[begin Provided entries]
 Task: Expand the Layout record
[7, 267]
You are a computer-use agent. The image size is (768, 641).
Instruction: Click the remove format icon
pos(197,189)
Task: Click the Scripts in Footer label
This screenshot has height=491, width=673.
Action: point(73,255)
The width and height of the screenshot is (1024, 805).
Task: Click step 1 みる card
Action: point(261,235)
[end Provided entries]
## Directions for this task
Copy every line of the listing above word for word.

## Task response
 Task: Expand the Layout record
[7, 267]
You are a computer-use agent. The image size is (768, 641).
Instruction: Click the remove format icon
pos(197,189)
Task: Click the Scripts in Footer label
This screenshot has height=491, width=673.
Action: point(73,255)
The width and height of the screenshot is (1024, 805).
Task: Click step 1 みる card
Action: point(261,235)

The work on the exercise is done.